The featured translation task of WMT11 is to translate Haitian Creole SMS messages into English. These text messages (SMS) were sent by people in Haiti in the aftermath of the January 2010 earthquake. The messages were sent to an emergency response service and information service called "Mission 4636". They were originally written in Haitian Creole, and were translated into English by a group of volunteers during the disaster response so that first responders (many of whom did not speak Haitian Creole) could understand and act on them. Simultaneously, volunteers were making maps of Haiti and helping to pinpoint the locations described in the messages. More than 30,000 messages were sent to the 4636 number. First responders used the volunteer created translations and maps, and were able to act on the vast majority of requests for help.
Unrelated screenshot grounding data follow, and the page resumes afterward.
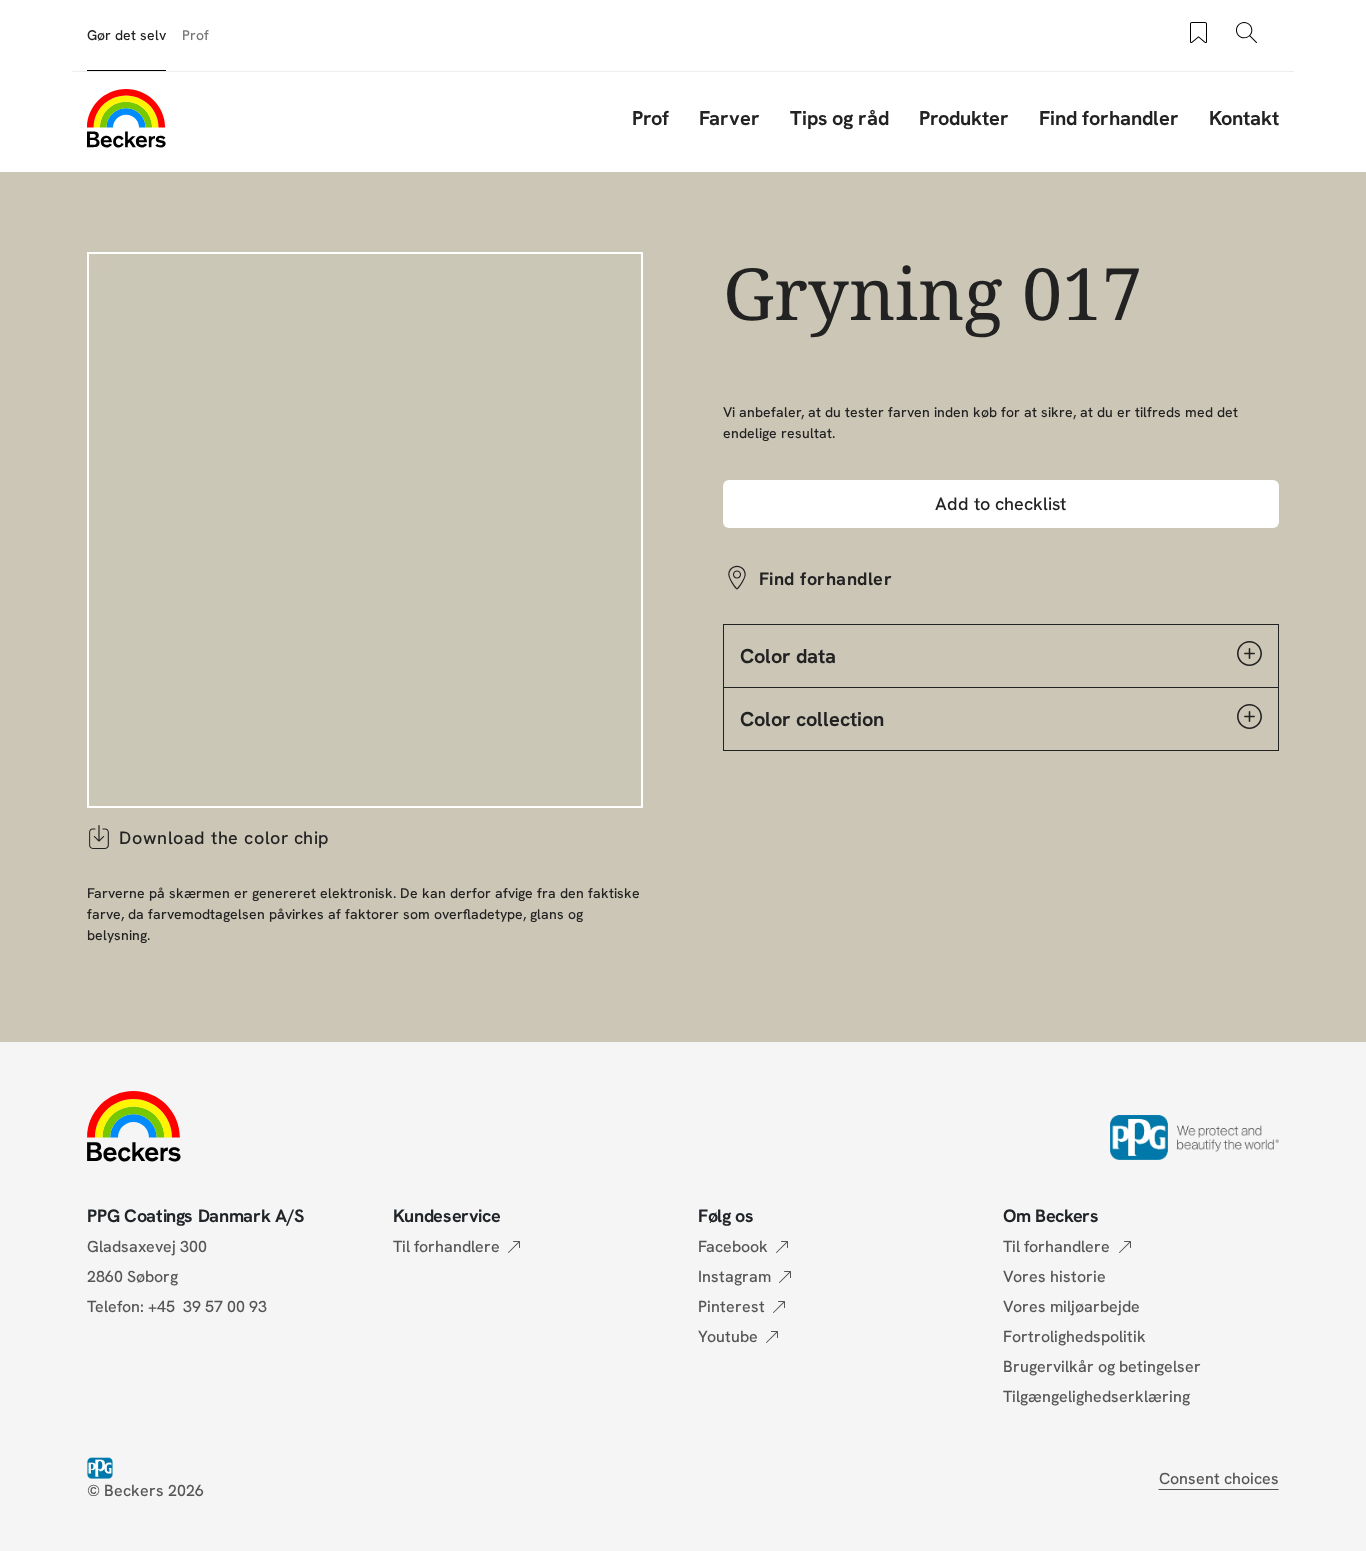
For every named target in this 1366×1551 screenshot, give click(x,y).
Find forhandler (1109, 118)
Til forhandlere (446, 1246)
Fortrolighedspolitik (1074, 1336)
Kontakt (1244, 118)
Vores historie (1054, 1276)
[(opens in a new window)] (104, 1466)
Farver (729, 118)
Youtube (728, 1336)
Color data (788, 656)
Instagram (734, 1276)
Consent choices (1219, 1478)
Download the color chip (224, 837)
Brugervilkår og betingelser (1102, 1366)
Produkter (964, 118)
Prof (195, 35)
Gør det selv (126, 35)
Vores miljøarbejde (1071, 1306)
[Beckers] (126, 118)
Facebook (733, 1246)
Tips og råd (839, 118)
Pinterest (731, 1306)
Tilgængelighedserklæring (1096, 1396)
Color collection (812, 719)
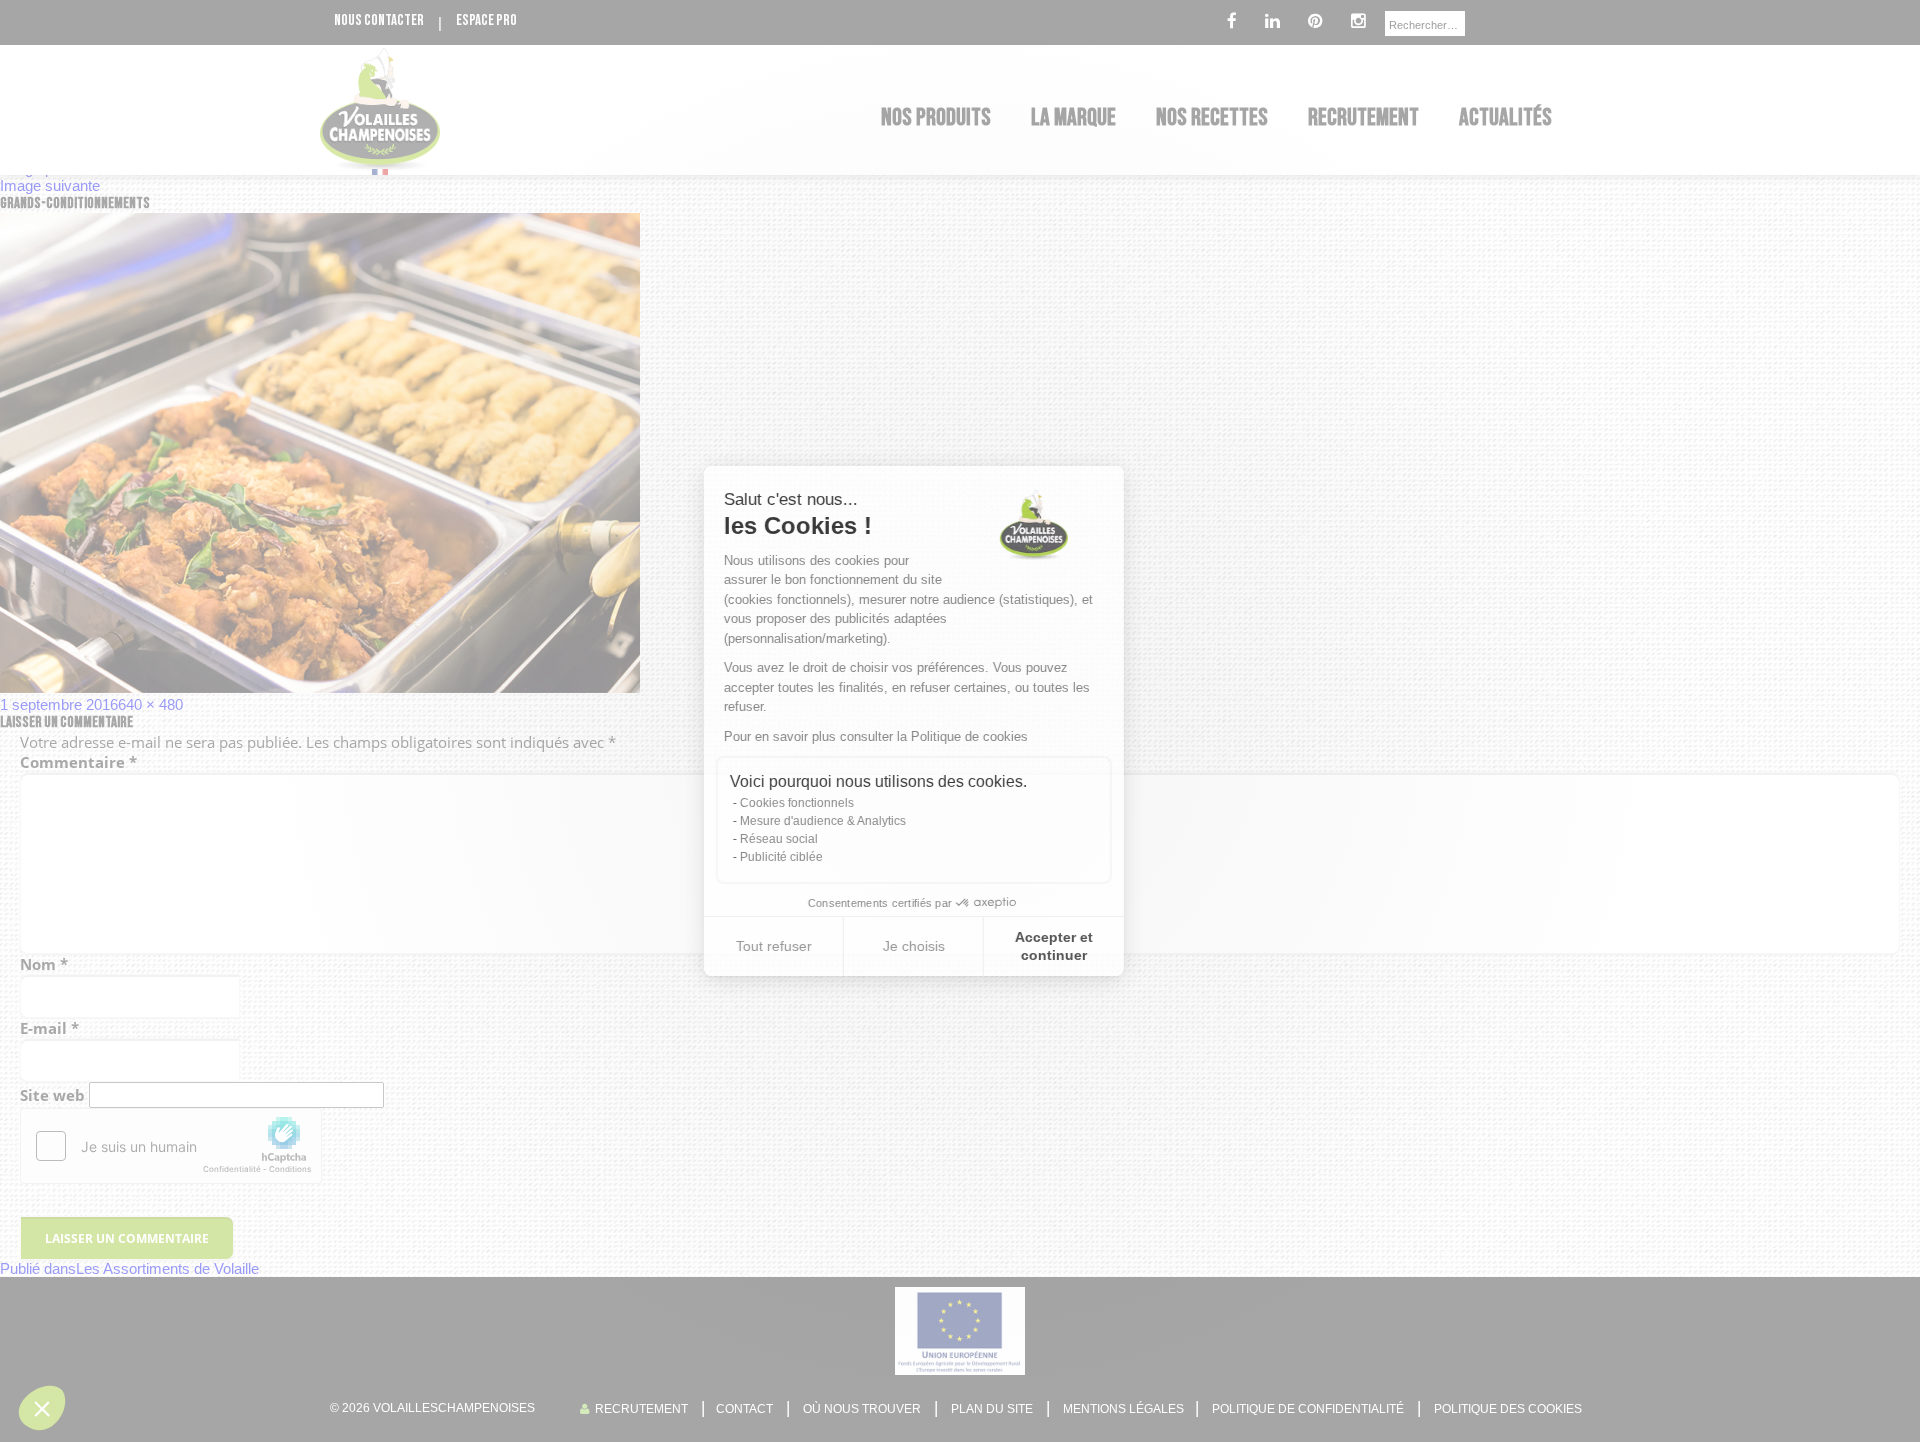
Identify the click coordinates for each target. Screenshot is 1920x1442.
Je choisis (960, 946)
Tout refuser (820, 946)
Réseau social (825, 839)
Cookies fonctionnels (843, 803)
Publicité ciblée (827, 857)
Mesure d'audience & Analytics (869, 821)
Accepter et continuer (1100, 946)
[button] (42, 1408)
Secretary of State Clinton described one success of the Mission 4636 program: "The technology community has set up interactive maps to help us identify needs and target resources. And on Monday, a seven-year-old girl and two women were pulled from the rubble of a collapsed supermarket by an American search-and-rescue team after they sent a text message calling for help." Ushahidi@Tufts described another: "The World Food Program delivered food to an informal camp of 2500 people, having yet to receive food or water, in Diquini to a location that 4636 had identified for them."
In this featured task, we will provide the Haitian Creole SMS messages along with the translations that the volunteers created. We have split the messages into training / dev / devtest / test sets, and have assembled additional out-of-domain parallel corpora.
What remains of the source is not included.